Um estudo recente do Goldman Sachs revelou que a inteligência artificial está redefinindo o mercado de trabalho em economias desenvolvidas. A análise, que rastreou dados em vários países, mostra que setores com alta exposição à IA registraram crescimento mais lento em vagas desde o segundo semestre de 2022.
O relatório identificou os centros de atendimento como o exemplo mais claro de impacto. Nos Estados Unidos, o emprego na área está 39% abaixo da tendência; no Canadá, 33% abaixo; e na Alemanha, 27% abaixo. Declínios similares foram observados em publicações de software, consultoria de gestão e publicidade.
A análise do banco de investimento cobriu mais de oitocentos ocupações.
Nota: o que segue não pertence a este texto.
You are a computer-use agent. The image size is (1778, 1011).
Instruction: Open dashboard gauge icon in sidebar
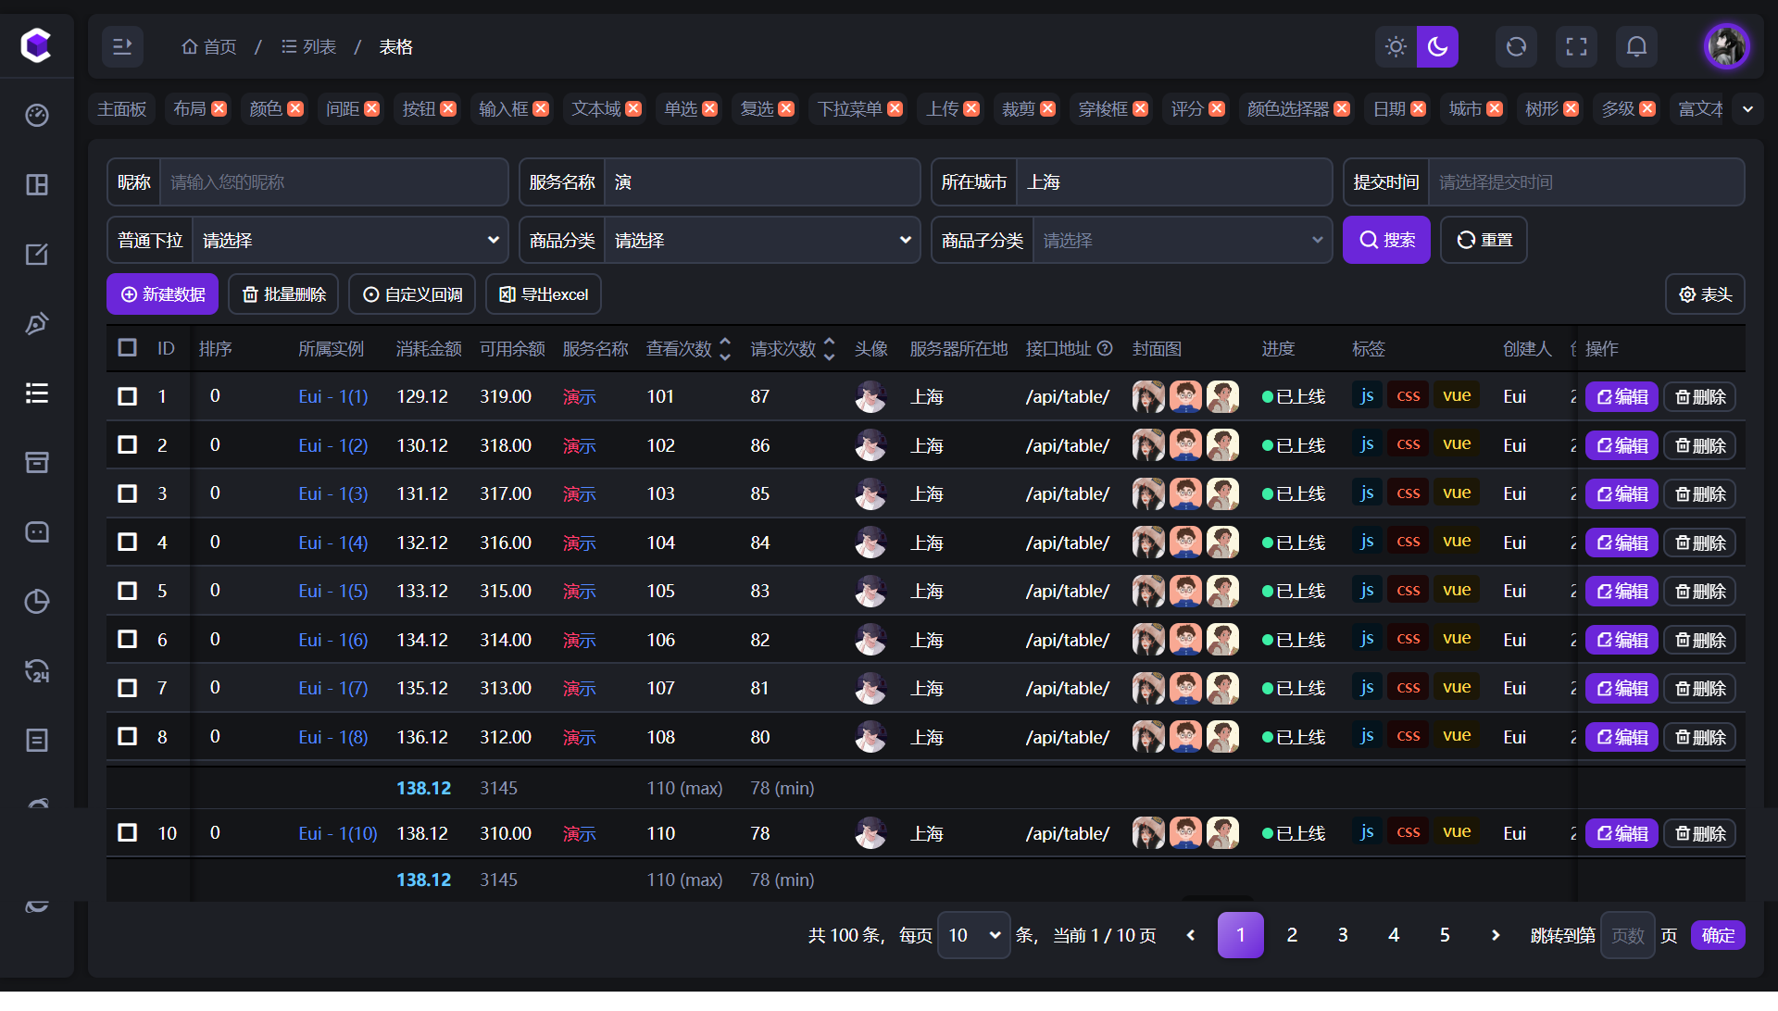pyautogui.click(x=37, y=115)
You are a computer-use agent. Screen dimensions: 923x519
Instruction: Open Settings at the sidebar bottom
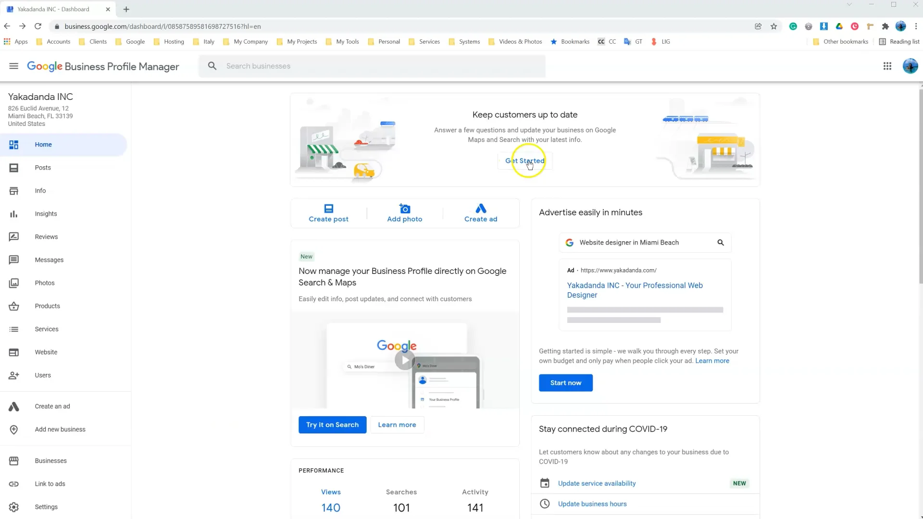click(46, 507)
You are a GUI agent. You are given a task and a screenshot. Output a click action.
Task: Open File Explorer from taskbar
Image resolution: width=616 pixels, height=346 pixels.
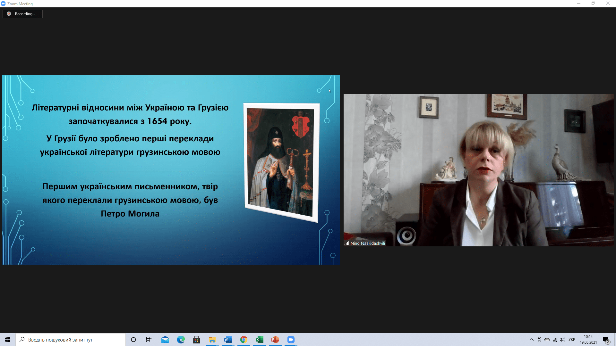coord(212,340)
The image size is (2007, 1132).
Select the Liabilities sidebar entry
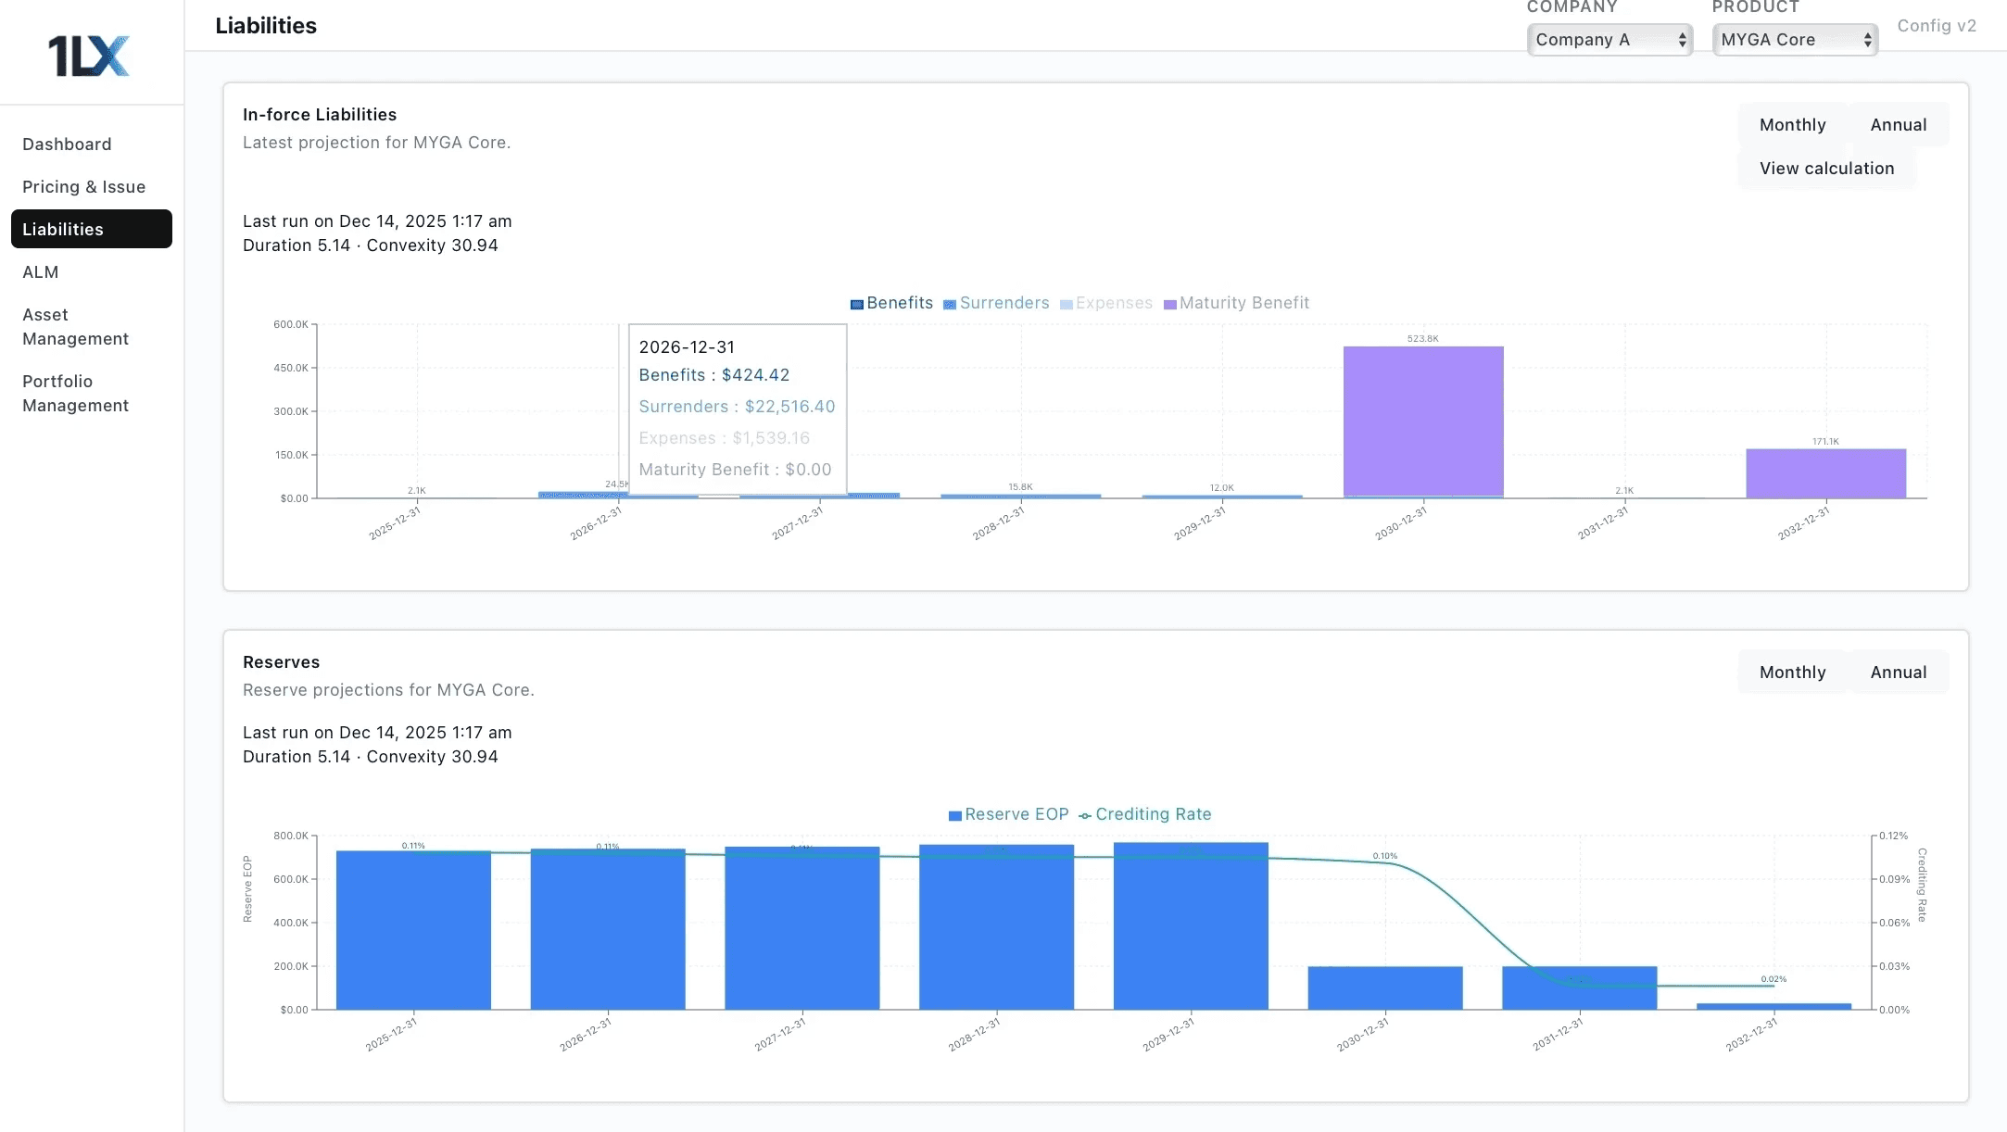63,229
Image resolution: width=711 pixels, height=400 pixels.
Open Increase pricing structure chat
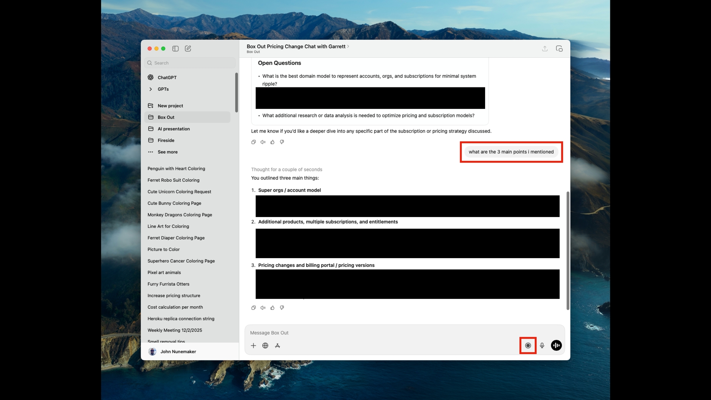click(174, 296)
Os efeitos negativos da IA foram mais fortes entre trabalhadores de nível inicial. Anteriormente, o Goldman Sachs estimava que a IA poderia deslocar cerca de 15 milhões de trabalhadores americanos na próxima década.
Os dados de folha de pagamento de junho mostraram que a substituição direta por IA gerou cerca de 25 mil perdas mensais, enquanto a criação de trabalhos adjacentes somou aproximadamente 9 mil. Isso resultou em um déficit mensal de cerca de 16 mil posições, embora esse número tenha caído para 11 mil em junho.
O economista Joseph Briggs, do Goldman Sachs, afirmou que a ocorrência de perdas de empregos antecipadas pode levar o Federal Reserve a reduzir as taxas de juros. Os dados indicam que a pressão real no mercado se constrói antes de aparecer na taxa de desemprego.